* _Extrait du document_:
· · · · ·
S’il a été jugé préférable de supprimer le mot “nègre” non seulement du titre, mais encore du texte du roman d’Agatha Christie, c’est pour ne pas risquer de nourrir un racisme dont il est clair qu’il n’a pas disparu, comme le prouve la façon dont des policiers traitent des Noirs aux États-Unis. En l’occurrence, cependant, personne n’avait encore protesté. L’éditeur français et l’héritier d’Agatha Christie qui veille sur son œuvre ont simplement fait de la prévention. La romancière n’avait pas pu prévoir que le mot “nègre” prendrait une connotation péjorative, et il a simplement été tenu compte de l’évolution culturelle et morale. En anglais, où nigger est encore plus dégradant que “nègre” en français, le titre avait d’ailleurs été déjà rendu « politiquement correct » depuis belle lurette.
· · · · ·
* _À produire_: Selon l'extrait du document, quelqu'un avait-il protesté contre le mot retiré du roman d'Agatha Christie avant sa suppression ?

* _Jeu de données_:
· · · · ·
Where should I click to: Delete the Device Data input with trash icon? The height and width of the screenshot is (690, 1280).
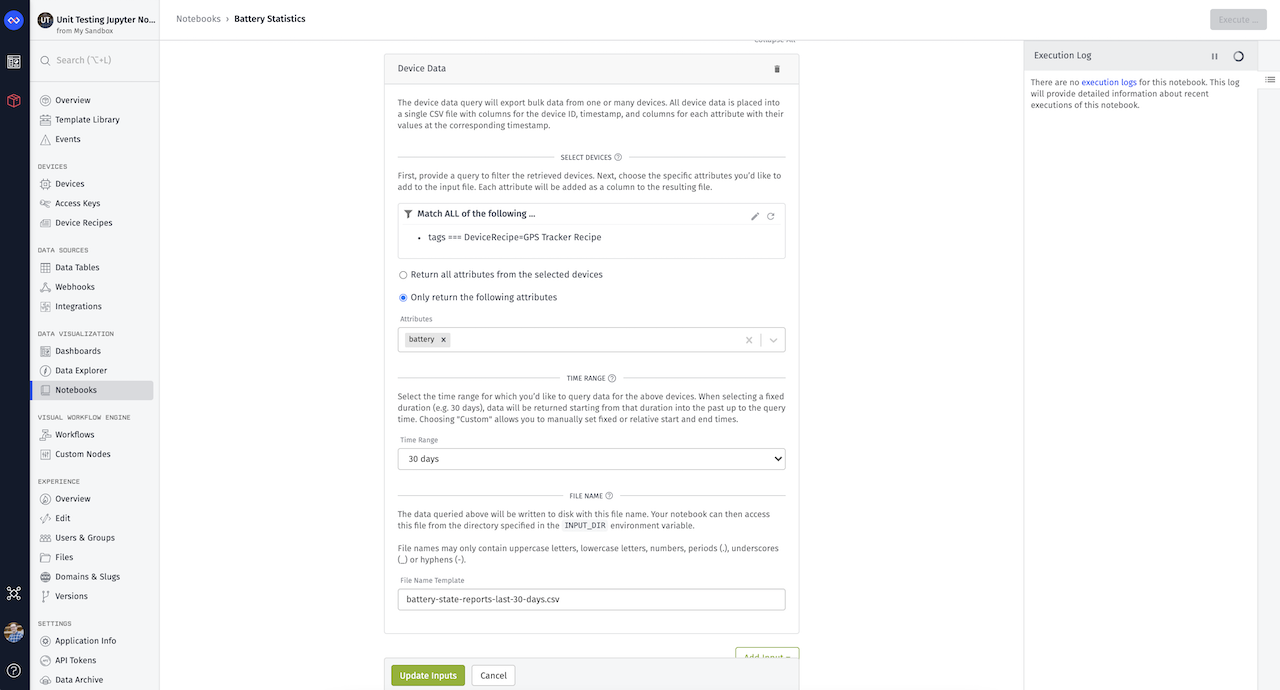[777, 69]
· · · · ·
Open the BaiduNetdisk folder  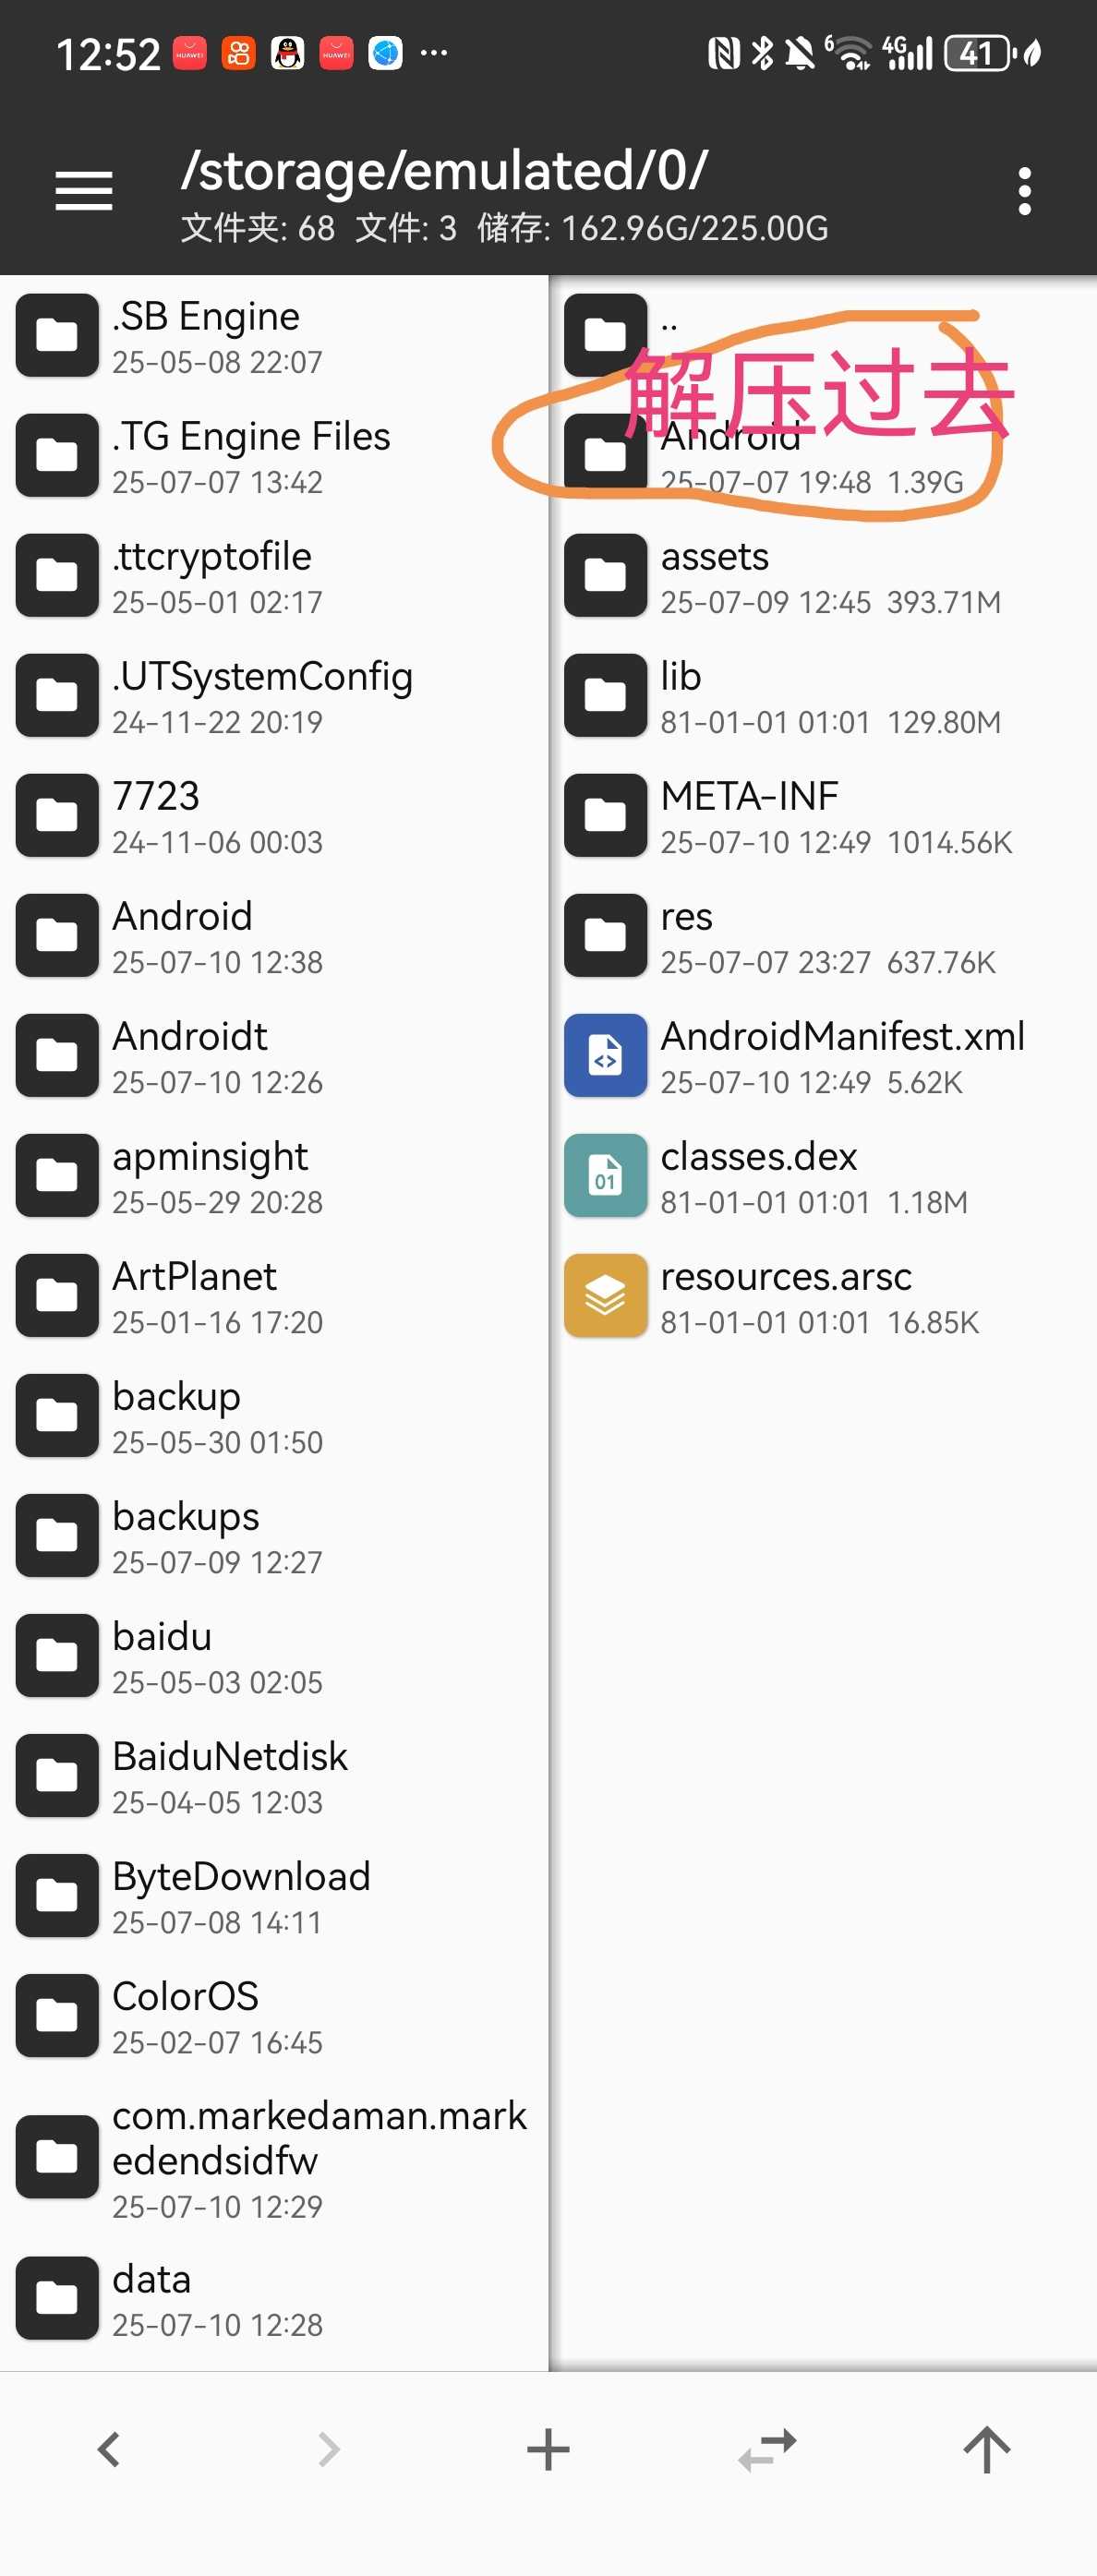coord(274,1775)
· · · · ·
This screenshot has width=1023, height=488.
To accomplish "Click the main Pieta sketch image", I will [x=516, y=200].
· · · · ·
* _Réponse_: Non, personne n'avait encore protesté.